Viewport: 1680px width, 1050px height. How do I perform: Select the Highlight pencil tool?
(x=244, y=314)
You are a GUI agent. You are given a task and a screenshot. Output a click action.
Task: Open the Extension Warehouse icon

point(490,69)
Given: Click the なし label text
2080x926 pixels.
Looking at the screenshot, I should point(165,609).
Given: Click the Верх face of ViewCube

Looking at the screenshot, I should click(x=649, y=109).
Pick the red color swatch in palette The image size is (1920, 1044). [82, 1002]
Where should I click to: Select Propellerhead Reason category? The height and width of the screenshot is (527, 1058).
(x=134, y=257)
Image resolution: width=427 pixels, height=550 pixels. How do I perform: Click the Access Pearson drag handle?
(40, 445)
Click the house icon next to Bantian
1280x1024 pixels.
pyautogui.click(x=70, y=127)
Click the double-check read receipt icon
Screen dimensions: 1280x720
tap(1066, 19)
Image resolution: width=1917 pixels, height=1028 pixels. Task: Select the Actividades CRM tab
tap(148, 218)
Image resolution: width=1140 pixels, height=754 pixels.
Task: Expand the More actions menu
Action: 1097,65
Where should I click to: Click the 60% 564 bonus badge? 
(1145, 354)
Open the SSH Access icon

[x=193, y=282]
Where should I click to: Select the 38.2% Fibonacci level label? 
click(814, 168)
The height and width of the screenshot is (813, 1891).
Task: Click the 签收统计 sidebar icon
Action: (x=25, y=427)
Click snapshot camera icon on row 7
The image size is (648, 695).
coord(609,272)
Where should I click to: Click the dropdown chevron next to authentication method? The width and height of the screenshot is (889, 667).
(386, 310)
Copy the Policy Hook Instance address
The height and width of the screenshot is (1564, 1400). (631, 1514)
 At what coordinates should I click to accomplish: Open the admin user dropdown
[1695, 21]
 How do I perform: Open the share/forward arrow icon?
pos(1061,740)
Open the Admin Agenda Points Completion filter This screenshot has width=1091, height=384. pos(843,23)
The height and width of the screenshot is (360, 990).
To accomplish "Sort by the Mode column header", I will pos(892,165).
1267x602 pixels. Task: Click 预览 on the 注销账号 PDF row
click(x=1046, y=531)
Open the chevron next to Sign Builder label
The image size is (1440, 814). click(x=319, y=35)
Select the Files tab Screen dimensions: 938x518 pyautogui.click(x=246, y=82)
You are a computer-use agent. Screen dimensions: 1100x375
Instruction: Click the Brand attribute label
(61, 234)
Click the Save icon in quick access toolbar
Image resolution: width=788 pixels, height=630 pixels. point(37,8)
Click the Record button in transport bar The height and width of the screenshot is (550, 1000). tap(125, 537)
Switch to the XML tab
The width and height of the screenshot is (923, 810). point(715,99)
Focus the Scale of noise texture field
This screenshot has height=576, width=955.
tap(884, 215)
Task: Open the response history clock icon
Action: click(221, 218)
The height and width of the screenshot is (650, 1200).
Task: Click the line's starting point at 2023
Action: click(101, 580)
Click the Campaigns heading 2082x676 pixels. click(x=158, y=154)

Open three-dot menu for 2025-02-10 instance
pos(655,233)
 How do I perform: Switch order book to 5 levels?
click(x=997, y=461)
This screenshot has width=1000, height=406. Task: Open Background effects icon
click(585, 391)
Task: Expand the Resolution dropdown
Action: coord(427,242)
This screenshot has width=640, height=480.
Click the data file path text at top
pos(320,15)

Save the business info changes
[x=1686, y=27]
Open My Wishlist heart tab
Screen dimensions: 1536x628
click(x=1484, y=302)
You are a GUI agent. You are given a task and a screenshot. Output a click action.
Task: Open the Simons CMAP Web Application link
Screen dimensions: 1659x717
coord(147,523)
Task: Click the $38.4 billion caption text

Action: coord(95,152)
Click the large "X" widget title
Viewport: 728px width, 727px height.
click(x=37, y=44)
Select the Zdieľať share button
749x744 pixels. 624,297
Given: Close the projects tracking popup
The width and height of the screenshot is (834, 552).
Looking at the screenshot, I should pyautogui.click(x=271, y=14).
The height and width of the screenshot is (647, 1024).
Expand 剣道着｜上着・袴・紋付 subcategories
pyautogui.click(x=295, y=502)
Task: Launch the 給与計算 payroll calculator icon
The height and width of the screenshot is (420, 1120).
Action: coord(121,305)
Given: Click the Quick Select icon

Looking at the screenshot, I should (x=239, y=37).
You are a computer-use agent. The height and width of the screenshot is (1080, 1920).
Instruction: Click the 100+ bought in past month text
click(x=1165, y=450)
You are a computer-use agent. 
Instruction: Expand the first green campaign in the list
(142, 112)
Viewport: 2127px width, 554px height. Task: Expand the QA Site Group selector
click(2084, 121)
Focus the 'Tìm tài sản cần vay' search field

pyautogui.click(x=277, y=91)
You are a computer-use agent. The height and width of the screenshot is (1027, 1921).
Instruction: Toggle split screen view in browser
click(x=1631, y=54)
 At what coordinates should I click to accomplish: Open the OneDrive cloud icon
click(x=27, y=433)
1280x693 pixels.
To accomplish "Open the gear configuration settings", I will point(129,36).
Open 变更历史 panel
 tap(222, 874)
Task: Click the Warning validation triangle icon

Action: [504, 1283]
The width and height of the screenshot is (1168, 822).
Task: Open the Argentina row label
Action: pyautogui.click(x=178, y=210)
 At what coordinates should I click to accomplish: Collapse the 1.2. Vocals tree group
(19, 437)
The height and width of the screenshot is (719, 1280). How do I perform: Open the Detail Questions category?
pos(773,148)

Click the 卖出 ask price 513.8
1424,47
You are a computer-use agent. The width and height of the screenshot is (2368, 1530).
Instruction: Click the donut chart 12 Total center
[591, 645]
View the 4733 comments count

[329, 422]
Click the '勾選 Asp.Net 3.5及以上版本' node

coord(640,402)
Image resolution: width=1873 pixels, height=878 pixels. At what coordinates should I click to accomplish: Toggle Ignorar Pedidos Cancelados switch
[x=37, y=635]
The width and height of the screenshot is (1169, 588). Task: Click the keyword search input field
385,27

PROBLEM DESCRIPTION: Would you please repeat all the entries exactly as written?

SOLUTION:
Viewport: 1680px width, 1050px height. How do I perform: Select the Highlight pencil tool?
(x=244, y=314)
You are a GUI agent. You are given a task and a screenshot. Output a click action.
Task: Open the Extension Warehouse icon

point(490,69)
Given: Click the なし label text
2080x926 pixels.
Looking at the screenshot, I should point(165,609).
Given: Click the Верх face of ViewCube

Looking at the screenshot, I should click(x=649, y=109).
Pick the red color swatch in palette The image size is (1920, 1044). [82, 1002]
Where should I click to: Select Propellerhead Reason category? The height and width of the screenshot is (527, 1058).
(x=134, y=257)
Image resolution: width=427 pixels, height=550 pixels. How do I perform: Click the Access Pearson drag handle?
(40, 445)
Click the house icon next to Bantian
1280x1024 pixels.
pyautogui.click(x=70, y=127)
Click the double-check read receipt icon
Screen dimensions: 1280x720
tap(1066, 19)
Image resolution: width=1917 pixels, height=1028 pixels. Task: Select the Actividades CRM tab
tap(148, 218)
Image resolution: width=1140 pixels, height=754 pixels.
Task: Expand the More actions menu
Action: 1097,65
Where should I click to: Click the 60% 564 bonus badge? 
(1145, 354)
Open the SSH Access icon

[x=193, y=282]
Where should I click to: Select the 38.2% Fibonacci level label? 
click(814, 168)
The height and width of the screenshot is (813, 1891).
Task: Click the 签收统计 sidebar icon
Action: (x=25, y=427)
Click snapshot camera icon on row 7
The image size is (648, 695).
coord(609,272)
Where should I click to: Click the dropdown chevron next to authentication method? The width and height of the screenshot is (889, 667).
(386, 310)
Copy the Policy Hook Instance address
The height and width of the screenshot is (1564, 1400). (631, 1514)
 At what coordinates should I click to accomplish: Open the admin user dropdown
[1695, 21]
 How do I perform: Open the share/forward arrow icon?
pos(1061,740)
Open the Admin Agenda Points Completion filter This screenshot has width=1091, height=384. pos(843,23)
The height and width of the screenshot is (360, 990).
To accomplish "Sort by the Mode column header", I will pos(892,165).
1267x602 pixels. Task: Click 预览 on the 注销账号 PDF row
click(x=1046, y=531)
Open the chevron next to Sign Builder label
The image size is (1440, 814). click(x=319, y=35)
Select the Files tab Screen dimensions: 938x518 pyautogui.click(x=246, y=82)
You are a computer-use agent. Screen dimensions: 1100x375
Instruction: Click the Brand attribute label
(61, 234)
Click the Save icon in quick access toolbar
Image resolution: width=788 pixels, height=630 pixels. point(37,8)
Click the Record button in transport bar The height and width of the screenshot is (550, 1000). tap(125, 537)
Switch to the XML tab
The width and height of the screenshot is (923, 810). point(715,99)
Focus the Scale of noise texture field
This screenshot has height=576, width=955.
tap(884, 215)
Task: Open the response history clock icon
Action: click(221, 218)
The height and width of the screenshot is (650, 1200).
Task: Click the line's starting point at 2023
Action: click(101, 580)
Click the Campaigns heading 2082x676 pixels. click(x=158, y=154)

Open three-dot menu for 2025-02-10 instance
pos(655,233)
 How do I perform: Switch order book to 5 levels?
click(x=997, y=461)
This screenshot has width=1000, height=406. Task: Open Background effects icon
click(585, 391)
Task: Expand the Resolution dropdown
Action: coord(427,242)
This screenshot has width=640, height=480.
Click the data file path text at top
pos(320,15)

Save the business info changes
[x=1686, y=27]
Open My Wishlist heart tab
Screen dimensions: 1536x628
click(x=1484, y=302)
You are a GUI agent. You are given a task and a screenshot. Output a click action.
Task: Open the Simons CMAP Web Application link
Screen dimensions: 1659x717
coord(147,523)
Task: Click the $38.4 billion caption text

Action: coord(95,152)
Click the large "X" widget title
Viewport: 728px width, 727px height.
click(x=37, y=44)
Select the Zdieľať share button
749x744 pixels. 624,297
Given: Close the projects tracking popup
The width and height of the screenshot is (834, 552).
Looking at the screenshot, I should pyautogui.click(x=271, y=14).
The height and width of the screenshot is (647, 1024).
Expand 剣道着｜上着・袴・紋付 subcategories
pyautogui.click(x=295, y=502)
Task: Launch the 給与計算 payroll calculator icon
The height and width of the screenshot is (420, 1120).
Action: coord(121,305)
Given: Click the Quick Select icon

Looking at the screenshot, I should (x=239, y=37).
You are a computer-use agent. The height and width of the screenshot is (1080, 1920).
Instruction: Click the 100+ bought in past month text
click(x=1165, y=450)
You are a computer-use agent. 
Instruction: Expand the first green campaign in the list
(142, 112)
Viewport: 2127px width, 554px height. Task: Expand the QA Site Group selector
click(2084, 121)
Focus the 'Tìm tài sản cần vay' search field

pyautogui.click(x=277, y=91)
You are a computer-use agent. The height and width of the screenshot is (1027, 1921).
Instruction: Toggle split screen view in browser
click(x=1631, y=54)
 At what coordinates should I click to accomplish: Open the OneDrive cloud icon
click(x=27, y=433)
1280x693 pixels.
To accomplish "Open the gear configuration settings", I will point(129,36).
Open 变更历史 panel
 tap(222, 874)
Task: Click the Warning validation triangle icon

Action: [504, 1283]
The width and height of the screenshot is (1168, 822).
Task: Open the Argentina row label
Action: pyautogui.click(x=178, y=210)
 At what coordinates should I click to accomplish: Collapse the 1.2. Vocals tree group
(19, 437)
The height and width of the screenshot is (719, 1280). How do I perform: Open the Detail Questions category?
pos(773,148)

Click the 卖出 ask price 513.8
1424,47
You are a computer-use agent. The width and height of the screenshot is (2368, 1530).
Instruction: Click the donut chart 12 Total center
[591, 645]
View the 4733 comments count

[329, 422]
Click the '勾選 Asp.Net 3.5及以上版本' node

coord(640,402)
Image resolution: width=1873 pixels, height=878 pixels. At what coordinates should I click to accomplish: Toggle Ignorar Pedidos Cancelados switch
[x=37, y=635]
The width and height of the screenshot is (1169, 588). Task: Click the keyword search input field
385,27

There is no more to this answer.